I want to help people, but there are a lot of ways to help people. If there hadn’t been the promise of a decent financial reward at the end I might have picked a way that didn’t involve seven post-college years of soul-crushing training and a huge pile of debt.

(And it should be said–three years ago I took a significant pay cut to leave a job where I felt like my superiors cared a lot more about money than good patient care. Best move I ever made.)

One thing a lot of people don’t understand is that doctors have very little say in the amount of money that they charge for a visit. When you accept payment from third-party payors (Medicare, Medicaid, private insurance, etc.) you say in those contracts how much you charge, and in theory they pay you some percentage of that. (In reality you set your fee based on what the insurers will pay.) And the thing is, you really do have to charge that to people without insurance or the payors come along and say, “Why should we pay $50 for a visit from one of our members when you saw that other patient for a bag of peaches?” You can institute a sliding scale based on income, but it’s complicated and there’s a minimum that you can go down to.

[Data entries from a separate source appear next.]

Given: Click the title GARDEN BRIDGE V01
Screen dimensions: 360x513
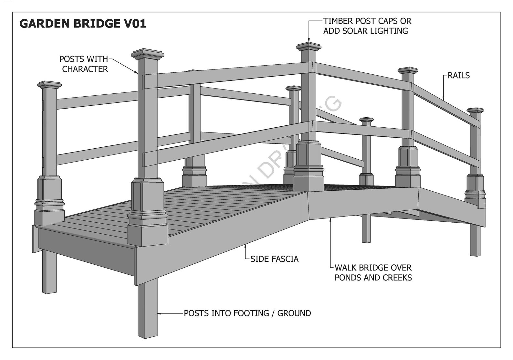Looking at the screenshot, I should [x=83, y=24].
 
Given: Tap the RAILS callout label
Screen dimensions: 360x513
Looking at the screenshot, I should [x=458, y=76].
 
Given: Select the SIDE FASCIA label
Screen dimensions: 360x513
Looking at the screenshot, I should [x=274, y=259].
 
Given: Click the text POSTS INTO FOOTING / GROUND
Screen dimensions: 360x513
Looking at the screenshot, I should [x=247, y=313].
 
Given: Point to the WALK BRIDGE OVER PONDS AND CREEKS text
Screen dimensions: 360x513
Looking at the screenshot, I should [x=373, y=272].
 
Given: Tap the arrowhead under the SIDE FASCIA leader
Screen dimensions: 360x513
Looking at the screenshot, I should [x=246, y=247].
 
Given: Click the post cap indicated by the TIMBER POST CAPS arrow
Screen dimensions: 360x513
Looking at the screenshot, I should [x=309, y=47].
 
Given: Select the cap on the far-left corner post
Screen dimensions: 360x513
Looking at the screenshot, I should [x=49, y=85].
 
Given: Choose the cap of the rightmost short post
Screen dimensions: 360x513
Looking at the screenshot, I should [x=475, y=111].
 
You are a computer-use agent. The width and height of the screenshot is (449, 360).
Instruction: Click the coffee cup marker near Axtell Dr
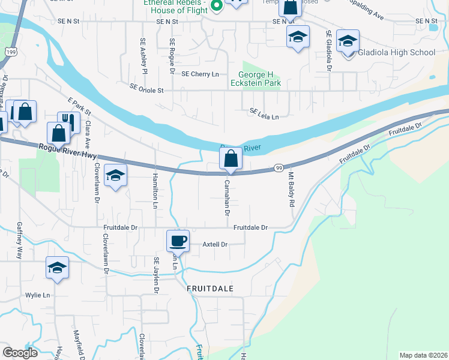click(178, 241)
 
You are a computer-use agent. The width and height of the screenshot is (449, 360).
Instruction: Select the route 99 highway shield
click(279, 168)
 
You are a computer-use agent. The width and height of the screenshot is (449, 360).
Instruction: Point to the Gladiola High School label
click(396, 52)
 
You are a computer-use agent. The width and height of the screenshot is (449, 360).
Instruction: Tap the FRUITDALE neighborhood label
click(209, 288)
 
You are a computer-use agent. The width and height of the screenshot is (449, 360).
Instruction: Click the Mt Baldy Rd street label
click(291, 190)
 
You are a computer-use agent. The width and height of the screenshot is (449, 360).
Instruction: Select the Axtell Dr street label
click(215, 244)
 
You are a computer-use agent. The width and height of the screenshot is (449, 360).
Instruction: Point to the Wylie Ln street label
click(37, 295)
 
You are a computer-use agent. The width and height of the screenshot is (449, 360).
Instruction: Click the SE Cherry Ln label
click(200, 74)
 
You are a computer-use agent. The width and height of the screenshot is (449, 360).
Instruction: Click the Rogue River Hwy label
click(68, 151)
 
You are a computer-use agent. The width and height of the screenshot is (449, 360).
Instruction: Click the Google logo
click(20, 352)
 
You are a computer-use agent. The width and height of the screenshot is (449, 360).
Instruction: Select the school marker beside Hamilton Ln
click(115, 175)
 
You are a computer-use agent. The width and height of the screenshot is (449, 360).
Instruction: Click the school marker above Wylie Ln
click(57, 267)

Also, when your grandfather was practicing his patient base probably included some of the richest and the poorest people in town and everybody in between. These days the rich and the poor are so concentrated and segregated that they don’t go to the same doctors’ offices. About 40% of the patients in my clinic (which is a community health center and teaching clinic in a very poor part of the country) have no insurance and pay based on our sliding scale, and most are at the bottom of that. If you can be sure that 95% of your patients are going to pay, you can afford to see the other 5% for produce. But if your average patient is flat broke and you’re willing to take produce from them, you’re going to be up to your ass in produce and before long you’ll be closing your doors.

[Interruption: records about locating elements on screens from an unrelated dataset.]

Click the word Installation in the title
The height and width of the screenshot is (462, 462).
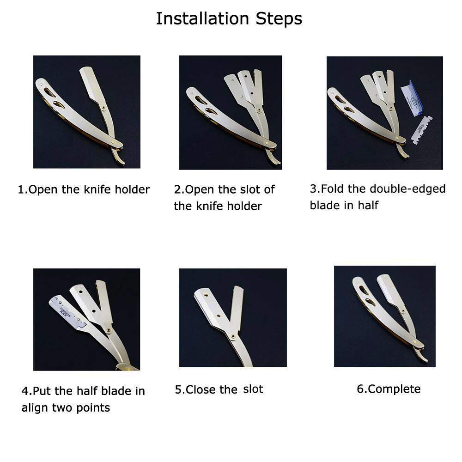click(202, 18)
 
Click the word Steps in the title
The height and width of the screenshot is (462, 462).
click(279, 19)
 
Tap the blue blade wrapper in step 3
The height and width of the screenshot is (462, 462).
click(413, 98)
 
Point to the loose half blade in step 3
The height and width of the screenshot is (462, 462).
click(422, 130)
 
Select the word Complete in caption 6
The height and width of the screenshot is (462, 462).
click(394, 389)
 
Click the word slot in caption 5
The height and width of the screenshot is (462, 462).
click(253, 389)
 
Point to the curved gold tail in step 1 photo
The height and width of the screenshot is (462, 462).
click(118, 156)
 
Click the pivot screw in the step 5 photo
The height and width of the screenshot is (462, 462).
click(233, 336)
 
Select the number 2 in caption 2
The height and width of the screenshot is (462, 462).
click(177, 189)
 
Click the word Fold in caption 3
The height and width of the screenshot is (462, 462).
click(333, 188)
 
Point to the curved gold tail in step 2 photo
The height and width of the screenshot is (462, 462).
click(274, 156)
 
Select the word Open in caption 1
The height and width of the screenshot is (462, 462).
click(43, 190)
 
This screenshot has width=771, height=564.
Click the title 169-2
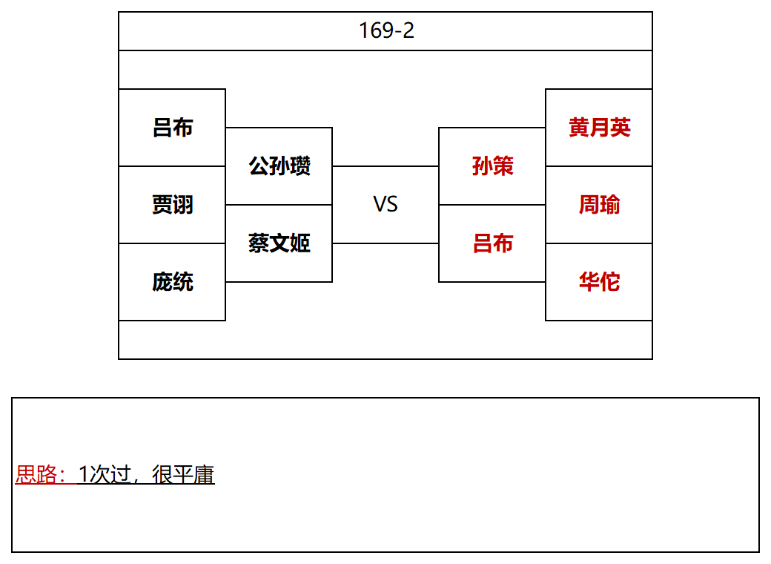tap(386, 30)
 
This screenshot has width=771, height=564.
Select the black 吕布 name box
tap(172, 128)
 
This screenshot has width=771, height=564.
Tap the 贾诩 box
tap(172, 205)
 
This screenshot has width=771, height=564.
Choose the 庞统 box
tap(172, 282)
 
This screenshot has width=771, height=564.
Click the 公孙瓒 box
tap(279, 165)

I’ve had both good doctors and really terrible ones, sometimes both at once. The problem is exacerbated if you’re trying to get treatment for pain or psychiatric issues. There’s a very real chance that something that doesn’t help will not just do nothing, but actually make things much worse. And also a very real chance that if you find something that does help, it’ll turn out to be a very heavy medication – either with serious known side effects, scheduled, or both – that doctors don’t like giving out willy-nilly.

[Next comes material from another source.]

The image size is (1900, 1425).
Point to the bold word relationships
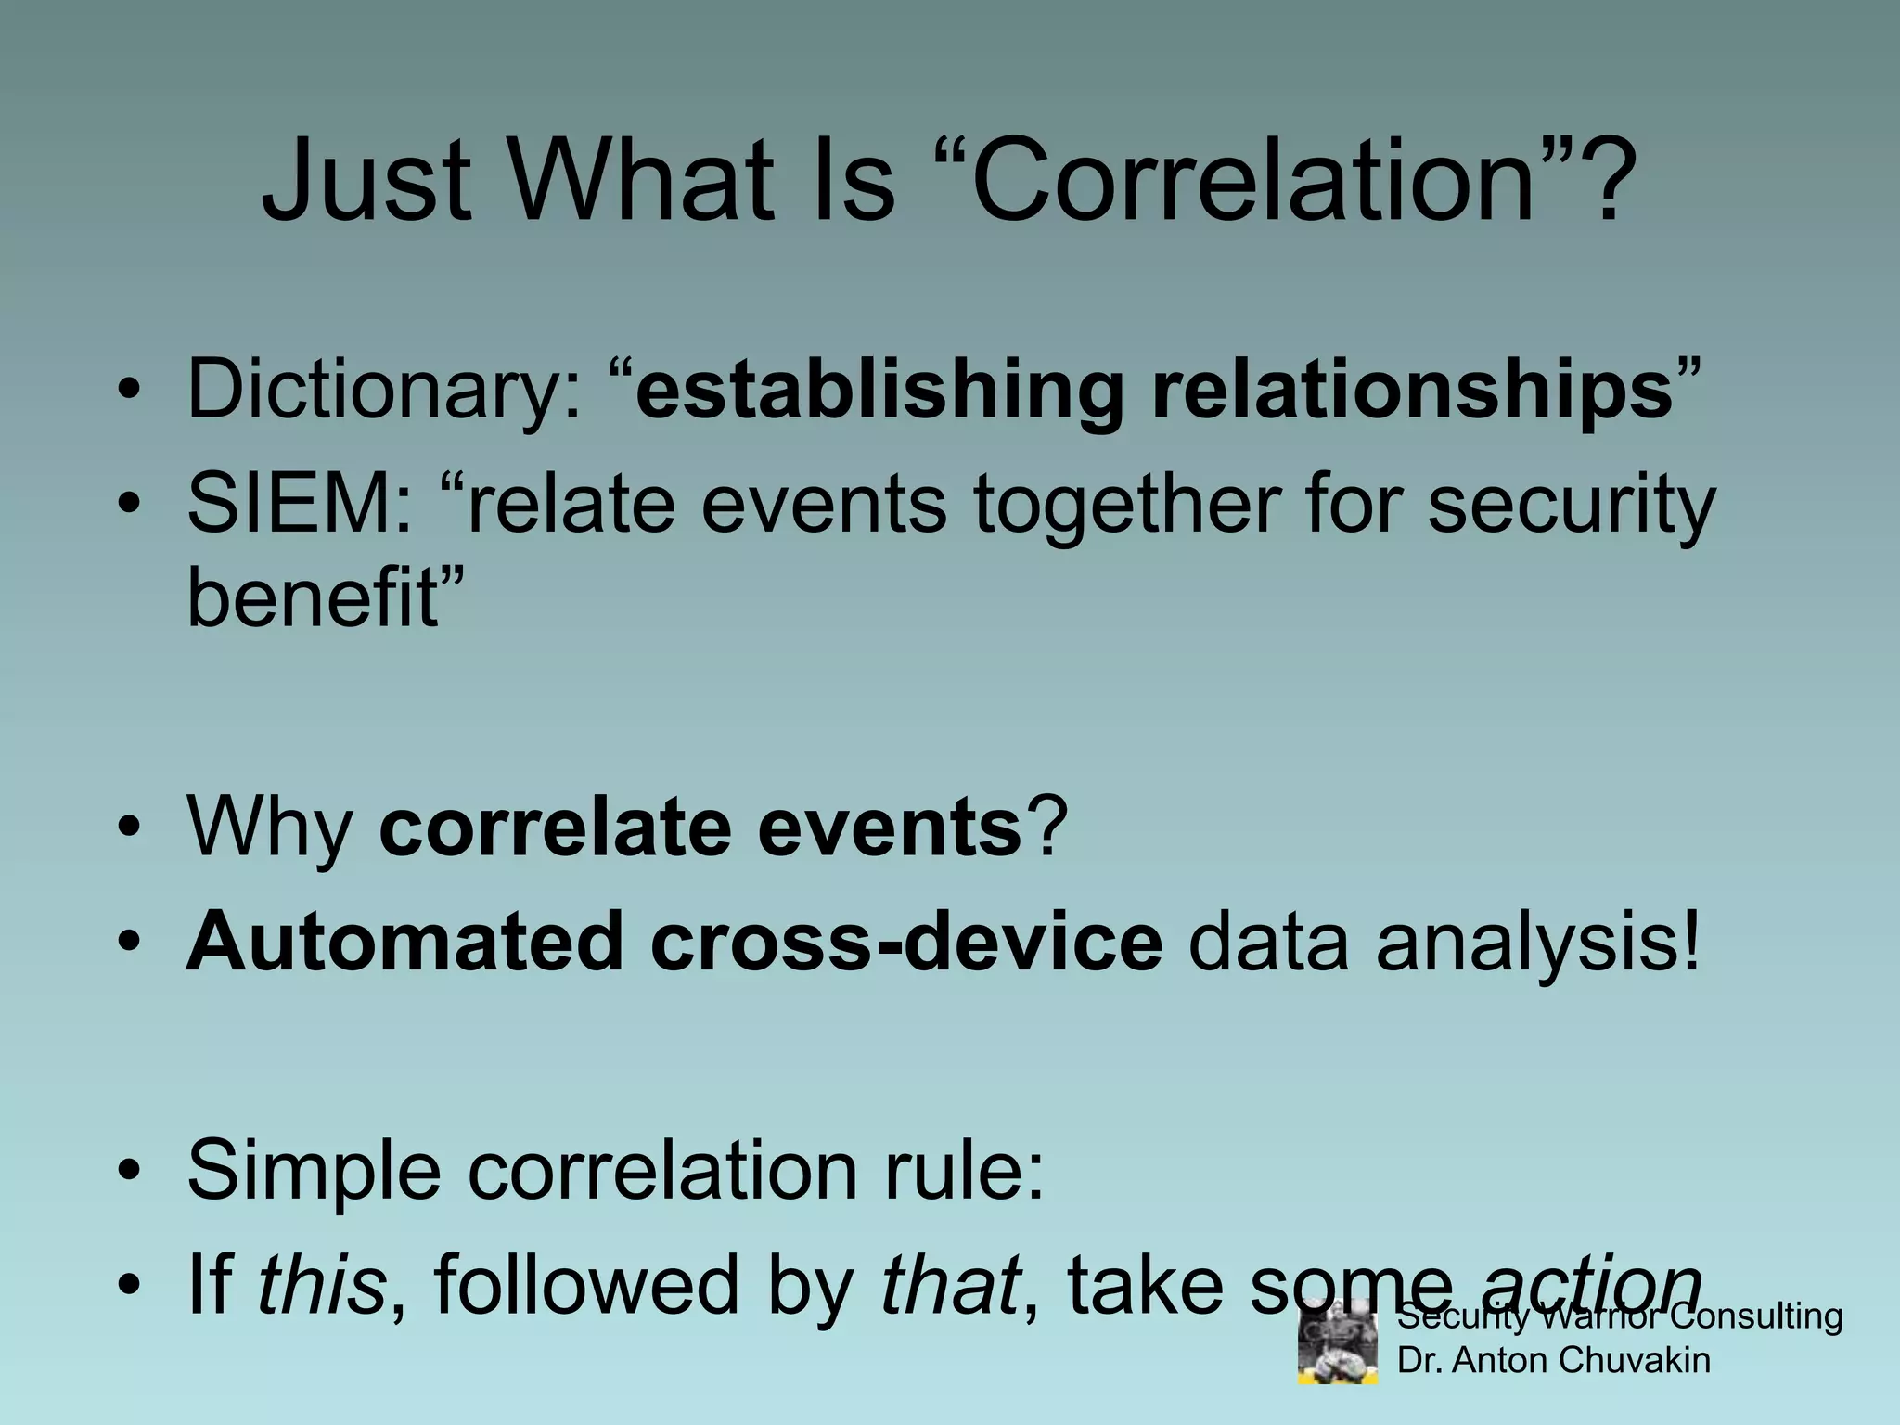click(x=1411, y=390)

One of the really terrible ones literally stopped letting me finish sentences after I said that I’d been in the ER for panic attacks, and told her exactly what sedative they gave me and what the dosage was. A therapist told me later that the doctor probably saw this as a huge red flag. Apparently most people really do go in saying things like ‘they gave me these little pills, they were round but not too round, and they were kind of orangey but not really’. (I told her that was the dumbest thing I’d heard that week, possibly that month, and that I was not going to be snorking down any pills unless I knew exactly what was in them and how much.) Given that her first words to me were, “So, you’re in here for a diabetes screening?” I don’t think she read my intake form or my chart, where my primary complaint (hint: not even remotely like the symptoms of diabetes) was laid out pretty plainly, in short sentences.

On the other hand, the ER resident who had given me the medication in the first place asked me intelligent questions, listened to my answers, and gave me both (a small amount of) the unscheduled antidepressant I’d requested to try and benzodiazepines that I didn’t ask for. I made it quite clear to everyone that I had no money and that they would be dealing with the state’s insurance-for-the-destitute because I couldn’t possibly pay for any of this. The resident apologized profusely that she couldn’t convince the dispensary to give me the unsolicited 90-ct bottle of Xanax for free.

I’ve run into mostly average doctors outside of high-stress emergency care situations, although there was one dermatologist that I loved as a teenager, because he once managed to throw my mother out of the room so that he could get answers to his questions without her chiming in. The Planned Parenthood people are also typically very helpful, though their list of questions is shorter and more to the point, since they only do a few very specific things there.